(BRIEF 1): In the essay on rooftop meadows, repeat the passage from "I hope that" up to and including "the sad truth.", switching "Never Never Land" to "oblivion".
(BRIEF 2): According to the essay on rooftop meadows, how far from being viable does Ben Self say this kind of project is?

-- SOURCE DOCUMENT follows --

And I want even more.
We have many, many square miles of "pancake" buildings all across the industrialized world. Vast corporate behemoths as much as a mile long and a quarter mile wide. Usually just three to six stories tall but endlessly, oppressively long and wide. Not to mention barren. Look at Google Earth over any part of the world high tech enough to have traffic jams and you'll see rooftops with an area that dwarfs many medieval cities. Malaysia to Norway, they're inescapable.
Do the math. Energy costs on those things are insane, much of it even now lost off the roof. Heat loss in winter. Too much heat in summer. Venting problems. Toxicity accumulations. Flashing torn loose in storms.
So let's turn them into fields. Seriously. A stream or two. Some rodents. Not just field mice. On the really big ones maybe even a family of predators or two. The sound of coyotes at night. Nine or ten trees placed over load-bearing members. A few hundred shrubs scattered about and along the edges. The smells of rosemary, sage, and mint wafting over neighborhoods of shipping firms and machine shops. Maybe some trellises covered in food-bearing plants or simply ones that feed migratory birds and butterflies. Some thought given to microorganism balances. The entire roof doesn't need to be covered in soil. In some spots you could leave no more than a few inches of lightweight medium and, done right, after a few months had passed and some groundcover had settled in, it would still have the feel, and much of the biological dynamics, of a functioning meadow. A few dozen new beams pushed up through the three or four floors of cubicle farms will handle the few new concentrated loads just fine for the cost of one year's energy costs. And don't tell me that a few thousand feet of new "penthouse" dining rooms and conference rooms built to look out over these new vistas will be anything less than magnificently profitable.
My friend Ben Self says that this kind of thing is a hundred years from being viable. He said, "…What holds us back, I think, is that technology is mostly applied to ventures with maximum profit at minimum risk and cost. Junk is the capitalist's favorite -- junk food, junk buildings, etc. …"
I hope that his obviously valid general point isn't enough to damn projects like this to Never Never Land.
My friend Angela Bocage wrote that "so much of this is so possible now: depends somewhat on which cities, where and how the beginning stages are managed. It's not just the science, as you all know, or even the funding, but the social engineering spectrum."
I couldn't agree more.
For what it's worth, Earnest Callenbach was writing about streams run through city streets and related concepts in the mid-seventies back when the world mostly knew him as a Bay Area music critic. (Mostly of jazz, if I remember correctly.) And while Ecotopia and his other books are now bestsellers, this kind of urban wilderness is still taken as not really viable. And maybe on a citywide scale, for now, that's simply the sad truth.
But when it comes to the pancake building scenario, I would say give it about ten years and plenty of people will be talking about it, maybe even a few projects seeking funding. And since it only takes one company deciding to pursue it, as Ford decided not too many years back to cover their iconic River Rouge plant in greenroof, and then did it, the whole thing starts to look a lot more doable. Now.
Here in Portland, as it happens, we have any number of buildings that would make superb candidates, some in places where many people would see them and, in fact, have their real estate values boosted by such things. And with our stormwater treatment concerns, there is certainly a municipal motivation to encourage this kind of thing. And from Chicago on down, plenty of other cities are saying the same.
If you think the engineering can't work, then fine. Let's sit down over dinner and we'll see how your numbers look when you've got all the pieces in front of you.
Then prepare to go home and dream about it.

-- SOURCE DOCUMENT concluded --
-- MATERIAL SHOWN follows --

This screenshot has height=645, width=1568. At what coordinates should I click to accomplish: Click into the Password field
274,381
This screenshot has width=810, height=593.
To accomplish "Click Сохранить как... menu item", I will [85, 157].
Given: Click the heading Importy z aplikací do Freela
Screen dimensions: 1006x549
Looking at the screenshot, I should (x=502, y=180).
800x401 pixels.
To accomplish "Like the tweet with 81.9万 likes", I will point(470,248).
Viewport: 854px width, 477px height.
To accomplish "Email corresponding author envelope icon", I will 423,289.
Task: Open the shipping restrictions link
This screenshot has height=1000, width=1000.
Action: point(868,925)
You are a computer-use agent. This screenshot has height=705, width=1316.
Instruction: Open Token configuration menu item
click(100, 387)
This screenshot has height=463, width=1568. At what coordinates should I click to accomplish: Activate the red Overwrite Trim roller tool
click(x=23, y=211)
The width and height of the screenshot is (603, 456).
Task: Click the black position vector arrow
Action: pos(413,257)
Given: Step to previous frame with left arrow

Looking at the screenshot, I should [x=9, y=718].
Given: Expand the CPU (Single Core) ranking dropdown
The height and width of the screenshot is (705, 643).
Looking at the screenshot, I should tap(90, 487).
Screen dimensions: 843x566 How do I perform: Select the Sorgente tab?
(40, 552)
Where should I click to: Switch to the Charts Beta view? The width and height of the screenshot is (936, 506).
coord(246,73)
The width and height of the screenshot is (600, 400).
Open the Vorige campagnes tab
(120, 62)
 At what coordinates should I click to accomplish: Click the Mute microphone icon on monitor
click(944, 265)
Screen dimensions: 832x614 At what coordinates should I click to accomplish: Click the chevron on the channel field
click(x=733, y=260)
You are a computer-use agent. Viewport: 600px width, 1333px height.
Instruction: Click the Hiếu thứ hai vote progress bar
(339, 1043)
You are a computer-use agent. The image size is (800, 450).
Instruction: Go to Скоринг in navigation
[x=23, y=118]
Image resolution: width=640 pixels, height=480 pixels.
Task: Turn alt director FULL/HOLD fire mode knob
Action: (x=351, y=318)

-- MATERIAL SHOWN concluded --

(TASK RESPONSE 1):
I hope that his obviously valid general point isn't enough to damn projects like this to oblivion.
My friend Angela Bocage wrote that "so much of this is so possible now: depends somewhat on which cities, where and how the beginning stages are managed. It's not just the science, as you all know, or even the funding, but the social engineering spectrum."
I couldn't agree more.
For what it's worth, Earnest Callenbach was writing about streams run through city streets and related concepts in the mid-seventies back when the world mostly knew him as a Bay Area music critic. (Mostly of jazz, if I remember correctly.) And while Ecotopia and his other books are now bestsellers, this kind of urban wilderness is still taken as not really viable. And maybe on a citywide scale, for now, that's simply the sad truth.

(TASK RESPONSE 2): A hundred years.